Paul, always fatherless – several men were subsequently implied by his mother to be possible candidates – is haunted by that thrice cursed date, as was his mother. Her accounts of the sinking and his birth vary, however, and like Paul’s fatherhood are not to be trusted. Paul’s lack of a father possibly led to his estrangement from his own son Konrad (Konny) whom Paul suspects, in a ramification of how that fateful January date echoes through his life, is behind an internet site named the Friends of Schwerin which lauds the memory of the ‘martyr’ and the ship which bore his name. He follows the online spats that result between Konny and a supporter of Gustloff’s killer (calling himself of course David Frankfurter) with something between bemusement and frustration.
Grass does not flinch from, but neither does he overly dwell on, the sinking – a catalogue of errors on the part of its officers, at the time the Wilhelm Gustloff had astonishingly no less than four captains each arguing with the others – and its many horrors, nor on the grisly prospect of being overrun by the Red Army. The German reoccupation of Nemmersdorf had revealed how brutal Soviet revenge could be. Publication of its details in Germany, intended to stiffen the population’s resistance, instead led to streams of refugees fleeing westwards.

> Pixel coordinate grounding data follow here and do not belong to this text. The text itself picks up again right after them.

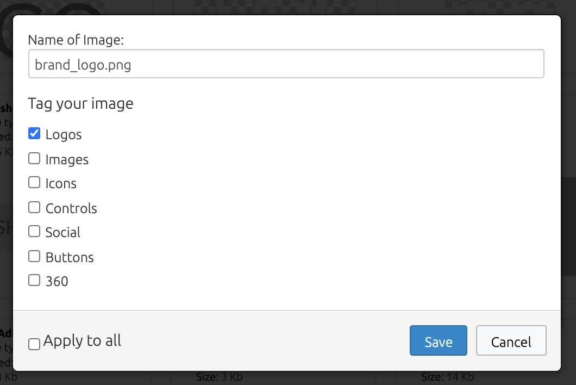Check the Controls tag checkbox
Screen dimensions: 576x385
pos(34,207)
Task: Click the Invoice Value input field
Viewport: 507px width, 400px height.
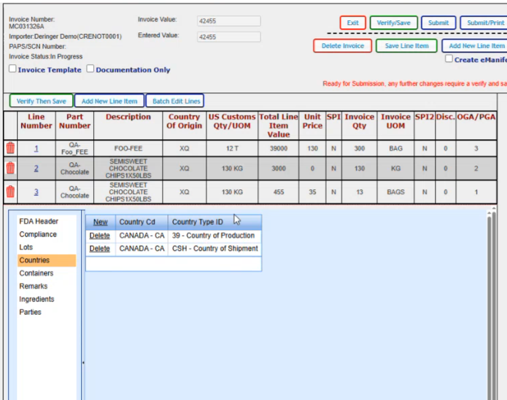Action: point(228,21)
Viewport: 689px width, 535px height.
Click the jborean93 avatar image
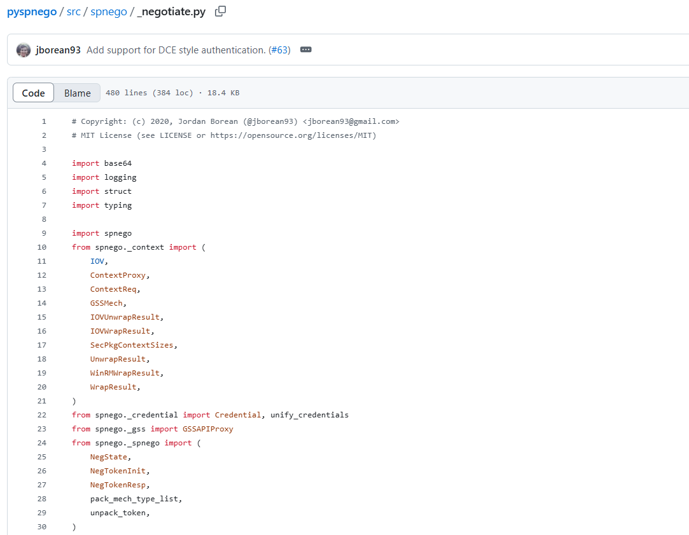[24, 50]

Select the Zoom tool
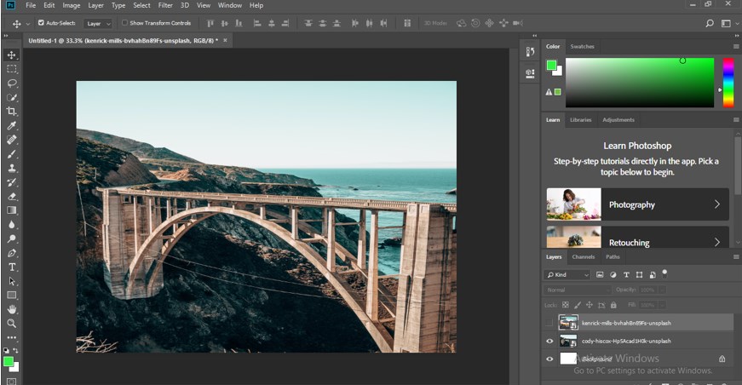pyautogui.click(x=12, y=323)
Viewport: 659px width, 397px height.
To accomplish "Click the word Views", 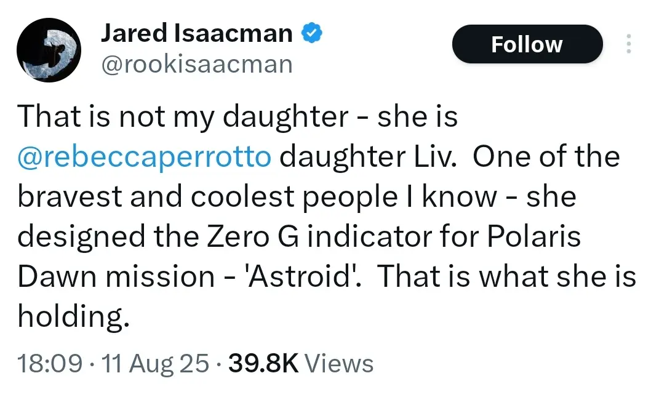I will click(339, 363).

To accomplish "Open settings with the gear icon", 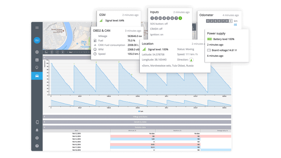I will coord(37,138).
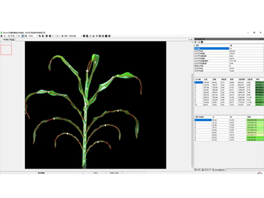Open the dropdown next to rectangle selection tool
Viewport: 264px width, 198px height.
(55, 36)
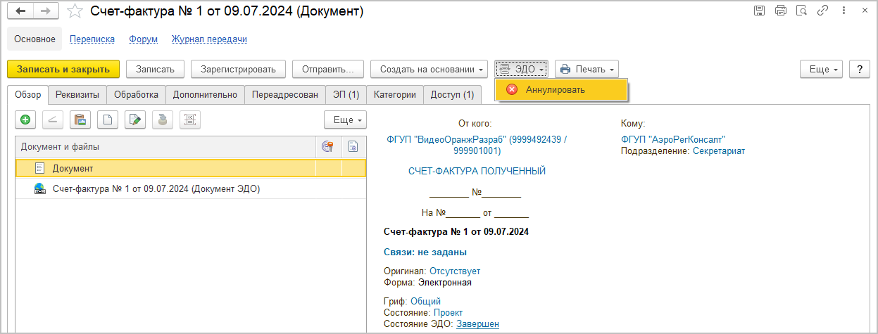Expand the Еще menu above the file list

345,120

Despite never mentioning the atrocities committed by the Nazis and their cohorts, nor does he try to exculpate his countrymen, “History, or, to be more precise, the history we Germans have repeatedly mucked up, is a clogged toilet. We flush and flush, but the shit keeps rising.”
As to the fatalities; in retrospect, “One zero more or less – what does it matter? In statistics, what disappears behind rows of numbers is death.” Each death, even in a larger catastrophe, is an individual tragedy.
At the heart of this novel – and it is a novel despite all its statistics and historical details – is the impossibility of escaping history. The circumstances of Paul’s birth, that sinking, toll through the years, Konny’s distance from his father and closeness to his grandmother manifesting itself in an almost wilful obsession, unamenable to reason and leading to yet more tragedy.
Paul feels it. “Everything that I try to crabwalk away from, or admit to in relative proximity to the truth, or reveal as if under duress, comes out, as he” (Konny) “sees it, ‘after the fact and from a guilty conscience.’”
For history is personal. Perhaps only the novel can deal with it.
Pedant’s corner:- In the preamble; versitilty (versatility.) Otherwise; “never miss an chance” (a chance,) “the planned invasion of England, Operation Seal” (that operation’s code name was Seelöwe, Sealion, not Seal,) Ruanda (German spelling of Rwanda?) “With August Pokriefke might there have been trouble” (‘With August Pokriefke there might have been trouble’ is a more natural word order,) an extraneous end-quotation mark, botswain (x 2, boatswain,) “with premediated deliberateness” (premeditated?)